KARL MARX
Die einzige Demonstration,
bei der Karl Marx je
mitmarschiert ist, war eine
in London, gegen den Plan,
die Pubs am Sonntag früher
zu schließen. Vom Erfolg
jener Kundgebung angespornt,
schrieb er weiter an seinem Werk.
Narr, wer noch Gedichte schreibt,
es nutzt dem Konto selten was,
macht zuviel Arbeit, übrig bleibt
oft Mittelmaß, oft nicht mal das.
Dass Helmut Krausser in erstaunlich kurzer Zeit erstaunlich viele Buchstaben zu Papier bringt, ist a) bekannt und b) nicht weiter schlimm. Doch offenbar kreuzt er jetzt auch die steinigen Wege des nach griffigen Formulierungen fahndenden Kritikers und schreibt, wenn er schon mal dabei ist, gleich seine eigenen Rezensionen. „Oft Mittelmaß, oft nicht mal das“, die Zeile eines Krausser-Gedichtes, das später noch „posthum“ auf „Ruhm“ reimen und neckisch mit „latenten Talenten“ und „Enten“ spielen wird, beschreibt die Quintessenz aus neunundneunzig, zwischen – na klar – 1999 und 2003 entstandenen Texten schließlich einfacher, klarer und präziser als die wortgewaltigste Feuilletonautorität es wohl vermöchte.

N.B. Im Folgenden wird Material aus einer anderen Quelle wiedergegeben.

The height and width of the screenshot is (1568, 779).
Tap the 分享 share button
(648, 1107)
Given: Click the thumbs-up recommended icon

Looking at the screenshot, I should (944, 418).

Sicher, Krausser beherrscht das formale Handwerkszeug vom Alexandriner über das Sonett bis zur konkreten Poesie und hat immer wieder verblüffende Ideen. Da wirkt eine Haut wie ausgedacht, die Nacht bleibt mit ihrem Fallschirm in einem Baum hängen, und ein Bussard streicht den Himmel glatt. Doch das hilft den Leserinnen und Lesern nicht weiter, wenn Pubertätserlebnisse im Wellenbad mit dem Hinweis auf einen chlorreichen Moment beschlossen oder zum Thema Jack the Ripper Werbesprüche einer Kognakfirma angeboten werden, wenn Nacktputzfrauen das Parkett des lyrischen Ichs schrubben oder sich zwischen Alpen und Karpaten ein metrisch lockerer Hochgebirgsporno entwickelt. Kraussers Strom überschreitet die Peinlichkeitsgrenze, weil sich der Autor einem vermeintlichen Szenepublikum als hipper Verseschmied aufdrängt, ohne ausreichend Witz, Originalität oder doch wenigstens die obligatorische Kaltschnäuzigkeit in die Wagschale zu werfen. Und ohne solche Schlüsselqualifikationen funktioniert das – selbst in kulturell tristen Zeiten wie diesen – nur in Ausnahmefällen.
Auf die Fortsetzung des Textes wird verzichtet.